Adsorption/desorption experiments in the presence of 10 mg kg−1 PCP were carried out with lignite addition into three soil types (Chernozem, Fluvisol, and Regosol) (Tables 1, 2). Adsorption and retention of PCP are illustrated in Fig. 2. The results emphasize the role of binding sites of lignite in adsorption/desorption processes. In soil with addition of lignite, higher retention properties (54–75%) were determined than in the soil samples with addition of zeolite (the inorganic sorbent) or OMC (HAs bound on zeolite), as has been demonstrated in our previous paper (Dercová et al. 2006).
Adsorption, desorption, and retention of PCP (10 mg l−1) by soil with addition of lignite (5% w/w)
Biodegradation of PCP in soil
The aim of this part of our work was to determine biodegradation of PCP in soil containing indigenous, autochthonous microorganisms and in bioaugmented soil inoculated by bacteria C. testosteroni CCM 7350. The biodegradation process was monitored and samples were taken after 7, 17, and 24 days. Biodegradation was performed in soil with and without OMC addition at the initial concentrations of PCP 10 and 100 mg kg−1 or in the lignite-amended soil with the initial PCP concentration 100 mg kg−1. The beneficial role of natural sorbents in improvement of PCP transformation by an indigenous soil consortium was described also by Otte et al. (1999).
The effect of the sorbents used on the improvement of PCP biodegradation in the bioaugmented soils (Fluvisol, Regosol, and Chernozem) significantly varied (Fig. 3). The differences in biodegradation of PCP were observed in soils with OMC or lignite amendments and without addition of the sorbents. The biodegradation of PCP observed in the soil samples with the addition of sorbents after 24 days decreased in the following order: lignite + soil > OMC + soil > intact soil.

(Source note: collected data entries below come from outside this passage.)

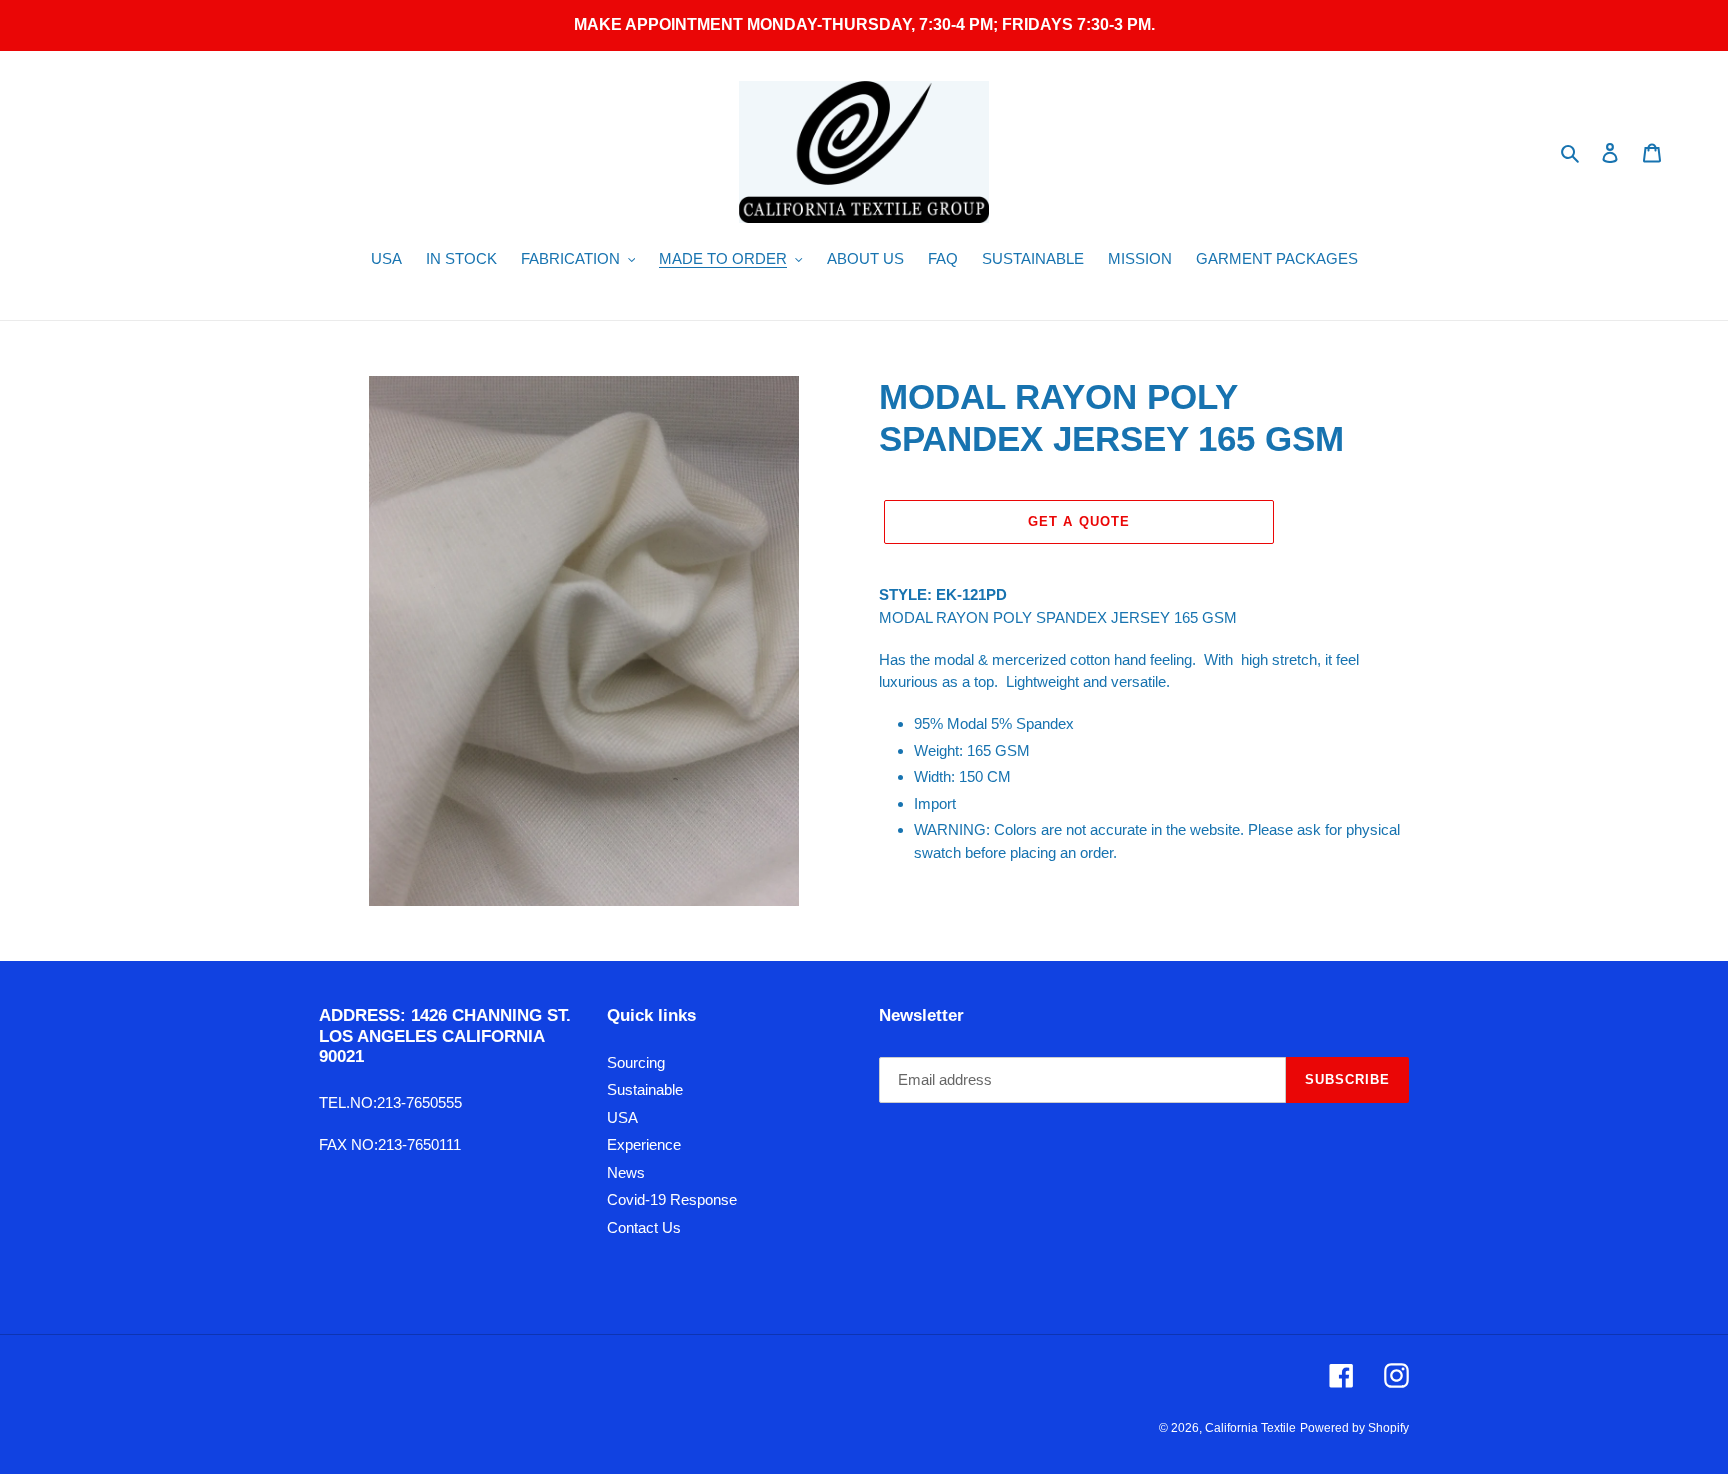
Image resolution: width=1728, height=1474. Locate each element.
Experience (644, 1144)
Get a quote (1078, 521)
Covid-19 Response (672, 1199)
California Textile (1250, 1428)
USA (622, 1117)
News (626, 1172)
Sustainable (645, 1089)
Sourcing (636, 1062)
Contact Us (644, 1227)
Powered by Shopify (1354, 1428)
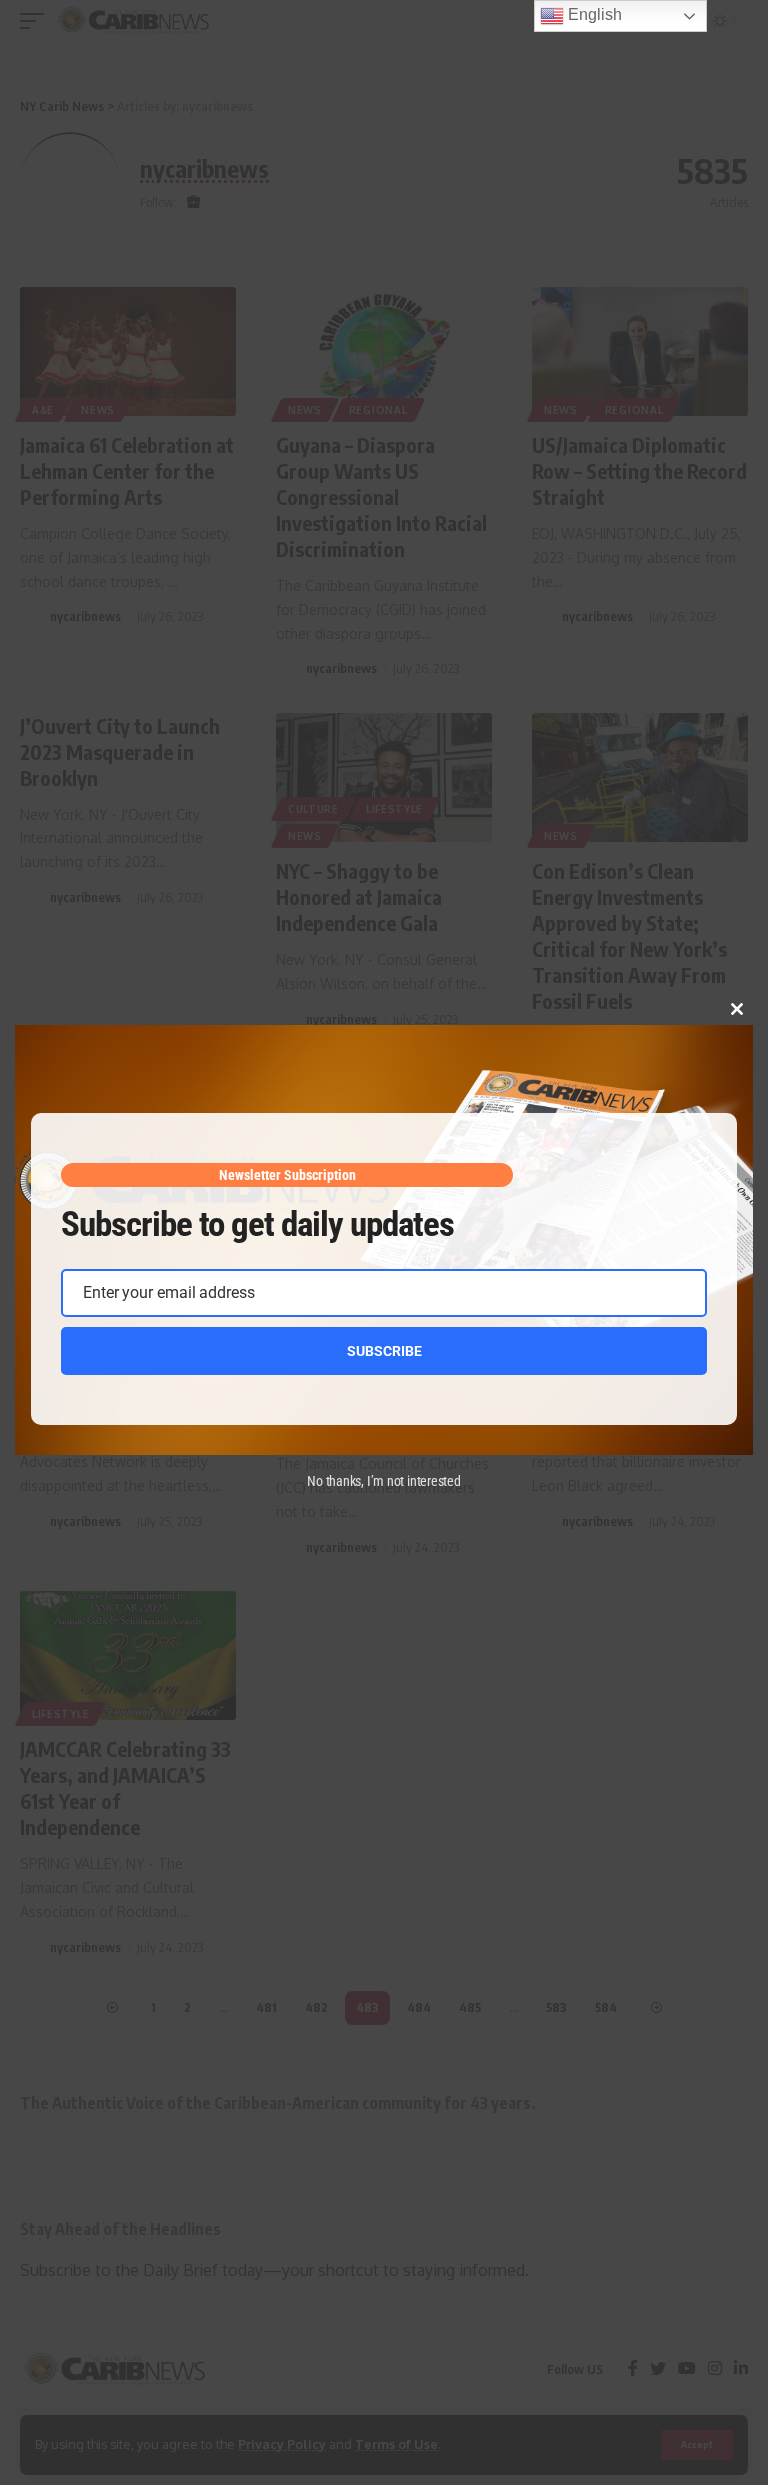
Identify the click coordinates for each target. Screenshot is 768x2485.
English (593, 14)
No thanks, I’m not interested (384, 1481)
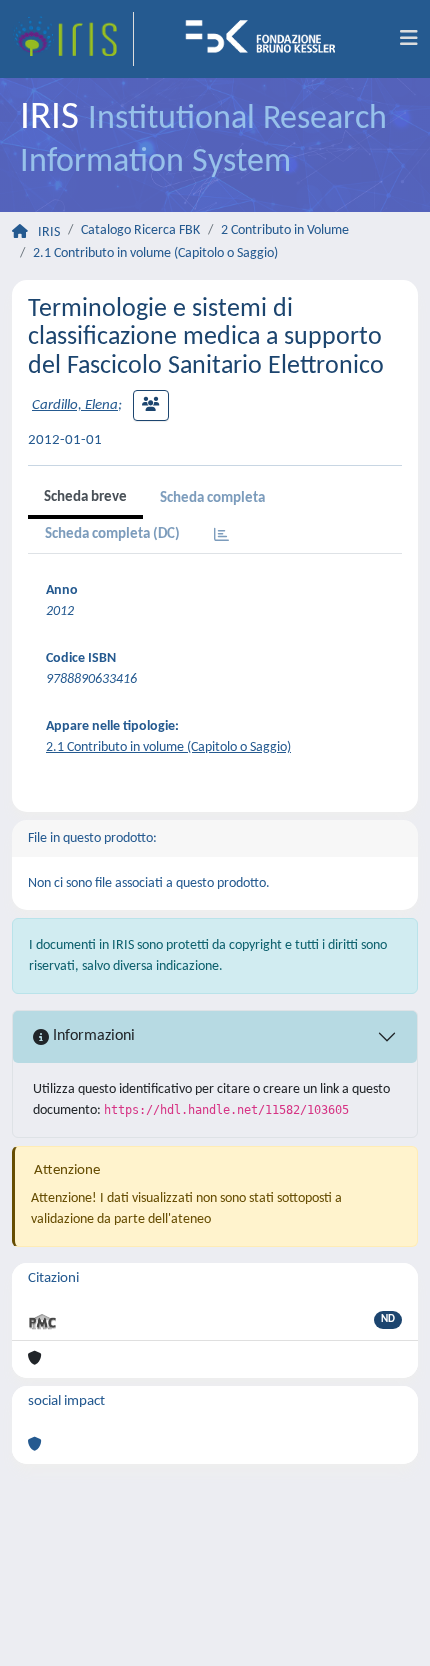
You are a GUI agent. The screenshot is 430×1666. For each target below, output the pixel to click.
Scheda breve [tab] (85, 497)
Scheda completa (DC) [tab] (112, 534)
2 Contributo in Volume (285, 230)
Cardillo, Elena (75, 405)
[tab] (221, 536)
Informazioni (92, 1036)
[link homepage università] (267, 39)
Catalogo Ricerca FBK (140, 230)
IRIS (49, 232)
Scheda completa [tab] (212, 498)
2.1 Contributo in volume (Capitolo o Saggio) (155, 253)
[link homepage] (73, 39)
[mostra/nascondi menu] (409, 39)
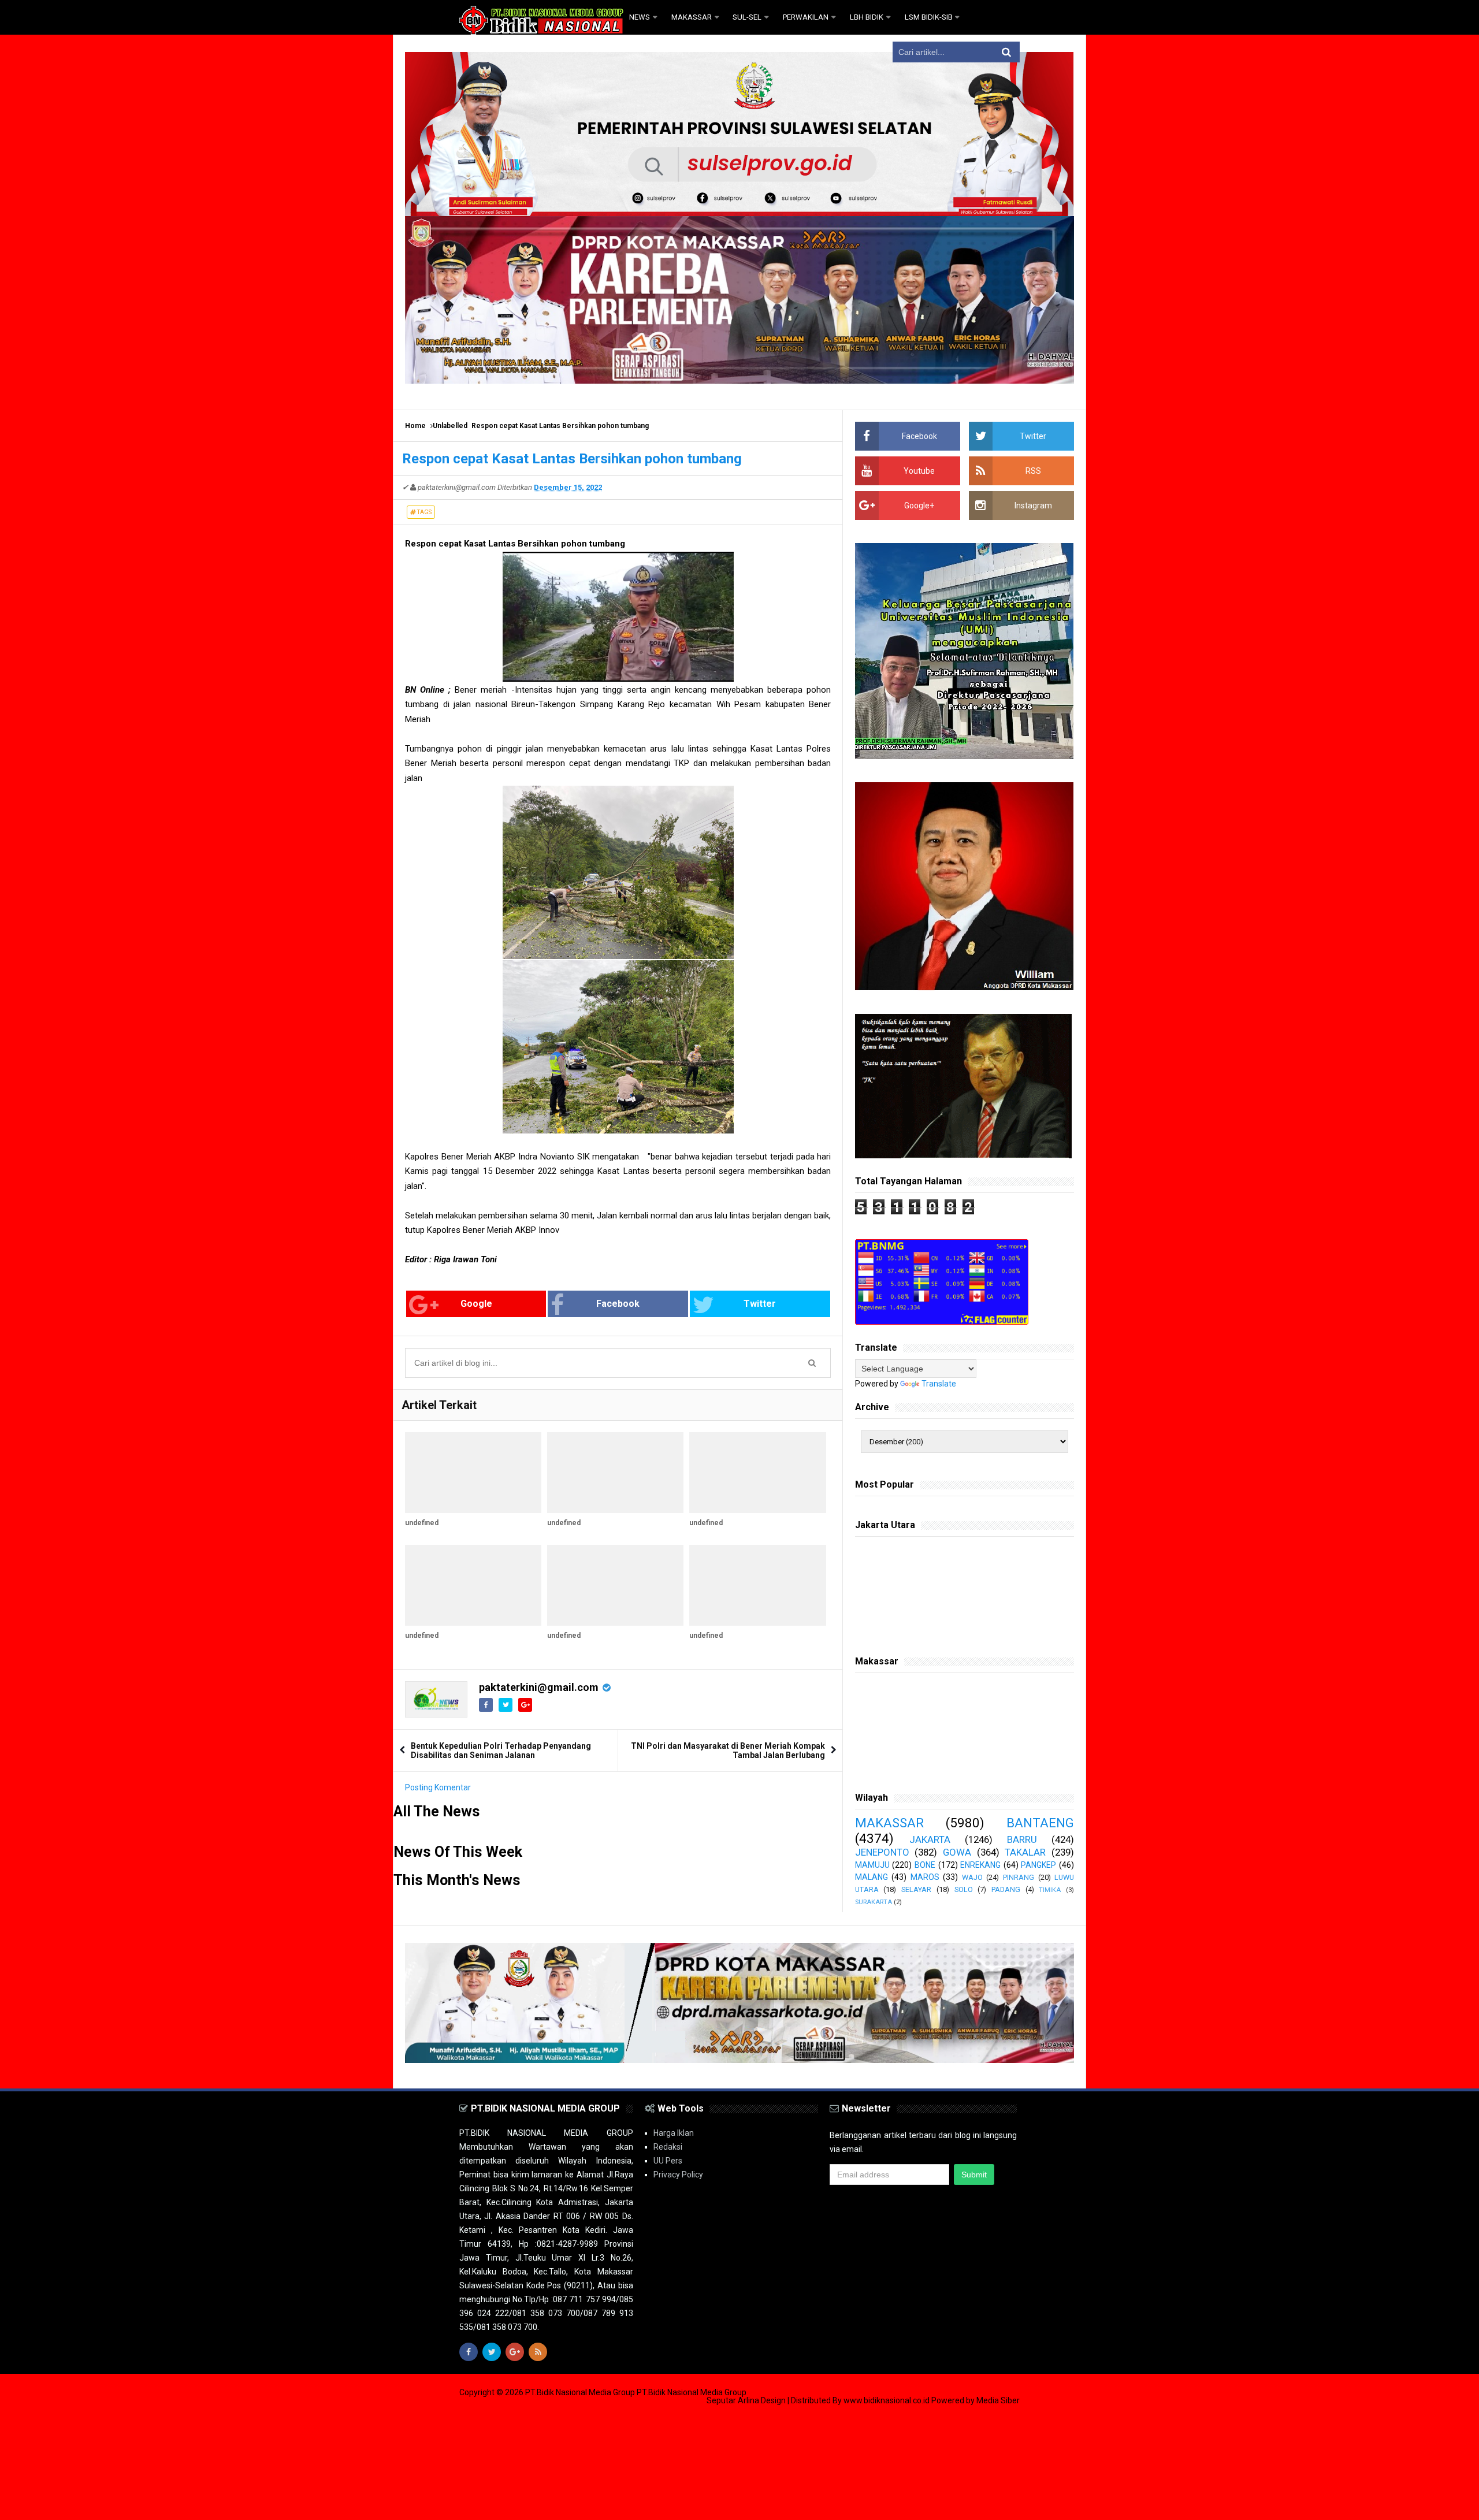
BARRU (1022, 1839)
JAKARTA (929, 1839)
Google (476, 1303)
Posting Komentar (438, 1787)
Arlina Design (762, 2400)
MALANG (871, 1877)
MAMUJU (872, 1864)
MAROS (925, 1877)
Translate (938, 1383)
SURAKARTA (873, 1902)
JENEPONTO (882, 1852)
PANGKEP (1038, 1864)
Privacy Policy (678, 2174)
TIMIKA (1050, 1890)
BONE (925, 1864)
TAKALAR (1025, 1852)
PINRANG (1018, 1877)
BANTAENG (1040, 1822)
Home (415, 426)
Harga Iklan (673, 2133)
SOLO (963, 1889)
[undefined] (473, 1472)
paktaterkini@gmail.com (539, 1687)
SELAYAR (916, 1889)
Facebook (618, 1303)
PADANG (1005, 1889)
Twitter (760, 1303)
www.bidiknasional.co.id (887, 2400)
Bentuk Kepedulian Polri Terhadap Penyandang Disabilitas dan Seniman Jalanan (501, 1750)
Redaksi (667, 2146)
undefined (422, 1523)
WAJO (972, 1877)
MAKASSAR (889, 1822)
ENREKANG (980, 1864)
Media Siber (998, 2400)
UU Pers (667, 2160)
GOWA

The soil samples with the PCP concentration 10 mg kg−1 revealed higher degradation in comparison to the soil with the higher initial PCP concentration 100 mg kg−1, which effect was already observed after 7 days. Biodegradation of PCP in the bioaugmented soils evaluated after 24 days depended on the addition of sorbent, initial PCP concentration, and the soil type. In bioaugmented Regosol and Fluvisol without sorbent addition and with the initial PCP concentration 10 mg kg−1, 72–74% biodegradation was obtained, while in Chernozem it was only 57%. Biodegradation of PCP in soils with the initial PCP concentration 100 mg kg−1 was markedly lower (in Regosol 49%, in Chernozem 39%, and in Fluvisol 34%). In the bioaugmented soils with OMC addition and PCP concentration 10 mg kg−1, a decreasing tendency of biodegradation was observed in this order: Regosol (96%) > Chernozem (77%) > Fluvisol (69%). Biodegradation of PCP in soils with the initial PCP concentration 100 mg kg−1 decreased in the order Regosol (50%) > Fluvisol (44%) > Chernozem (42%). The highest values of PCP biodegradation were obtained in soils with addition of lignite and at the initial PCP concentration 100 mg kg−1 (Chernozem 95%, Regosol 84%, and Fluvisol 61%).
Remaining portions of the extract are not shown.